BEGIN

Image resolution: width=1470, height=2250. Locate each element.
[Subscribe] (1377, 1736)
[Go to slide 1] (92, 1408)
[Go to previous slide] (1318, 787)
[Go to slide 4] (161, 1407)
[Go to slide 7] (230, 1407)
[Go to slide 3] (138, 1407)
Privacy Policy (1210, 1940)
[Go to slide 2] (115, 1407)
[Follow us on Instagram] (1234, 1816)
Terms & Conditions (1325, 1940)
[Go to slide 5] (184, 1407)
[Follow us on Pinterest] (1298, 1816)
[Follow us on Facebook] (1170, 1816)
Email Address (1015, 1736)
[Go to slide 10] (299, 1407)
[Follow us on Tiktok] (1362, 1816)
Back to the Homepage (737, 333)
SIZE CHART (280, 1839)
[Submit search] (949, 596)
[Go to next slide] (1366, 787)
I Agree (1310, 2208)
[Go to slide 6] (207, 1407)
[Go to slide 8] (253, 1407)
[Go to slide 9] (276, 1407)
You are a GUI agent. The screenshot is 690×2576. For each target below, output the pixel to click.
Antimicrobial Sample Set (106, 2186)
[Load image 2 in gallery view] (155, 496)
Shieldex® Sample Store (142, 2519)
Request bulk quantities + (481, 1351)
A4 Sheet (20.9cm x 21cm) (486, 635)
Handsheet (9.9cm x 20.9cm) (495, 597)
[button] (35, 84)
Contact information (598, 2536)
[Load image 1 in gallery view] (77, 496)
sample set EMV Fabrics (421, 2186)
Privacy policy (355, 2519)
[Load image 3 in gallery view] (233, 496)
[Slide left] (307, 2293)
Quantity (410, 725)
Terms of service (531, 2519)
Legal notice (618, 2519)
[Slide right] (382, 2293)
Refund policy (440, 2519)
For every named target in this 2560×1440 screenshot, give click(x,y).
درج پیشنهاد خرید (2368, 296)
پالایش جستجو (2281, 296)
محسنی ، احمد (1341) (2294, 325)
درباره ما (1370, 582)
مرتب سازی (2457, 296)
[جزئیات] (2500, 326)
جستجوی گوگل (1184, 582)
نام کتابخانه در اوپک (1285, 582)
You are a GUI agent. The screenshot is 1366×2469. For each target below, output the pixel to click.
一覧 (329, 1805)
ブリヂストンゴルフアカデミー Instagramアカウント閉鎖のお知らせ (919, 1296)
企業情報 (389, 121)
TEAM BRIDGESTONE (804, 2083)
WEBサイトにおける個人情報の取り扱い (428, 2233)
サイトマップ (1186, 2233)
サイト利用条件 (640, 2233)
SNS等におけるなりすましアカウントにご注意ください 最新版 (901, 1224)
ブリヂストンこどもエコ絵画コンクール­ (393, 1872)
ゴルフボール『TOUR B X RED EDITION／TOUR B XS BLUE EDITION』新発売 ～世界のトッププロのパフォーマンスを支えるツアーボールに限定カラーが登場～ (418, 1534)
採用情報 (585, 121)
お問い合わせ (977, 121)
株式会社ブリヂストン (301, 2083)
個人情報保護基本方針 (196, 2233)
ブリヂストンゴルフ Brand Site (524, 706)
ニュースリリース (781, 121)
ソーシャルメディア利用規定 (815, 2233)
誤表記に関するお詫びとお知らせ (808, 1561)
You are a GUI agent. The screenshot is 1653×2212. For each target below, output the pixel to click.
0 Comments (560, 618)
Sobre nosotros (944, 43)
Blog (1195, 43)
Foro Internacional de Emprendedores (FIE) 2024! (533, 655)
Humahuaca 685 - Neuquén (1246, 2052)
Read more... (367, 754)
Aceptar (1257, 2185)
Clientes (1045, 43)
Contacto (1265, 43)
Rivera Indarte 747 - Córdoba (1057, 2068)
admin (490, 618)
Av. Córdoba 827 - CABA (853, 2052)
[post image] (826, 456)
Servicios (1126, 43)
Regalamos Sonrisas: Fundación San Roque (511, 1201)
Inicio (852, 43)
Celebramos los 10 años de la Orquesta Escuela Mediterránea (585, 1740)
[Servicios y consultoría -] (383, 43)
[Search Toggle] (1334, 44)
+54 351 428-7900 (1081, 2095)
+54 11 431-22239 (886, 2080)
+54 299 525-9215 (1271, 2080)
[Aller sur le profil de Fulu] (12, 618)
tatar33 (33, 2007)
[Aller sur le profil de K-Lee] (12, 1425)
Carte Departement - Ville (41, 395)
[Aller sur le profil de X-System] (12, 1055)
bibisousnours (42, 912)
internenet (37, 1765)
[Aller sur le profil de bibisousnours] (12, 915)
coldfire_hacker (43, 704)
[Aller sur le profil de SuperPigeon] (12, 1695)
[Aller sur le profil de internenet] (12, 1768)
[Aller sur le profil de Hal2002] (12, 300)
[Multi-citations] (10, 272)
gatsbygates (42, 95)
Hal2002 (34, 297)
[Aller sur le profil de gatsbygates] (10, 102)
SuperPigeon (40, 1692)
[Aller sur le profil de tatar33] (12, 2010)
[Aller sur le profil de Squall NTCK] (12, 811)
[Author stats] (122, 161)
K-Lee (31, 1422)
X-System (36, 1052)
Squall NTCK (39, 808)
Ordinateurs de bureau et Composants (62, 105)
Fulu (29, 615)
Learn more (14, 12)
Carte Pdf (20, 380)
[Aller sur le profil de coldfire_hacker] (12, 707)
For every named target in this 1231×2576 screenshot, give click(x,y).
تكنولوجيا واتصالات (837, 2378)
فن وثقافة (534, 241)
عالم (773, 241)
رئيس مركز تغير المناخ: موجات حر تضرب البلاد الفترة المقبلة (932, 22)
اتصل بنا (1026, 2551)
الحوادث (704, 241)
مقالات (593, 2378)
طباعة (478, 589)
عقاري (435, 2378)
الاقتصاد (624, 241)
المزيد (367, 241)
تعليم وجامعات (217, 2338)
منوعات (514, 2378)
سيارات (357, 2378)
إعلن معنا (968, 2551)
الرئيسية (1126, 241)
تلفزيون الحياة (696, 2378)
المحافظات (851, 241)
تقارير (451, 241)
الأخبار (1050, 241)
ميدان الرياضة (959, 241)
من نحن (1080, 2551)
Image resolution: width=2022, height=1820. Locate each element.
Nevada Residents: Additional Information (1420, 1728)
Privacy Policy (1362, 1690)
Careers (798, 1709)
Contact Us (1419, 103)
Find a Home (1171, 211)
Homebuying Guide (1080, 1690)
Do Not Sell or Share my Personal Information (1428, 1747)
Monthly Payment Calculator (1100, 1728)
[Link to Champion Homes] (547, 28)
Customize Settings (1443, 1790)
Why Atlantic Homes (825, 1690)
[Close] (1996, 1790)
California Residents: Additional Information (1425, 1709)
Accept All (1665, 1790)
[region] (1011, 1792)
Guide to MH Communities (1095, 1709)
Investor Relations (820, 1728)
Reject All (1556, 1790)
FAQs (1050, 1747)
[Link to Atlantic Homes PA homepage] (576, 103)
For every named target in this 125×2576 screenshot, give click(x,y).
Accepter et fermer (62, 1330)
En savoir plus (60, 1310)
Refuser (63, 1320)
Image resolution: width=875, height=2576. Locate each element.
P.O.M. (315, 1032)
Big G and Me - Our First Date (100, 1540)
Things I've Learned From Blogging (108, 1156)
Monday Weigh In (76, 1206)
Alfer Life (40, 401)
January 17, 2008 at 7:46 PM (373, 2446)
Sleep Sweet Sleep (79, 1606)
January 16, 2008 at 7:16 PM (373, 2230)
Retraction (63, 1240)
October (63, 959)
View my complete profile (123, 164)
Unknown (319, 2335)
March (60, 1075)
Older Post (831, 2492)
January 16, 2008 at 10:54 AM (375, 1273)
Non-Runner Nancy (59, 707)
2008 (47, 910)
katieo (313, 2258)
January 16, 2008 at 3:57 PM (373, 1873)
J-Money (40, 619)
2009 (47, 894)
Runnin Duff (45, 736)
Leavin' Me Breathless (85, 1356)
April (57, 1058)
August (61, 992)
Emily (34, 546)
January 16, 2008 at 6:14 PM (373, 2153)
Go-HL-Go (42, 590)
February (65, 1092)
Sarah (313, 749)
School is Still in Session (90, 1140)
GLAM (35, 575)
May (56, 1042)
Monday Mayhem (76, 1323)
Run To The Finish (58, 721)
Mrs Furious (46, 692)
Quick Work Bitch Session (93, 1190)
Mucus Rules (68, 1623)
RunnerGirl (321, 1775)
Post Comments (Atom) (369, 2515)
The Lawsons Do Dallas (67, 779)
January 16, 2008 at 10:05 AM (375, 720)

END

• TRY IT
What lines of the material contain "give"? Show them.

• ANSWER SECTION
For every named target in this 2560×1440 screenshot, give click(x,y).
For every named target in this 1231×2576 screenshot, give click(x,y).
For every named target in this 125×2576 screenshot, give click(x,y).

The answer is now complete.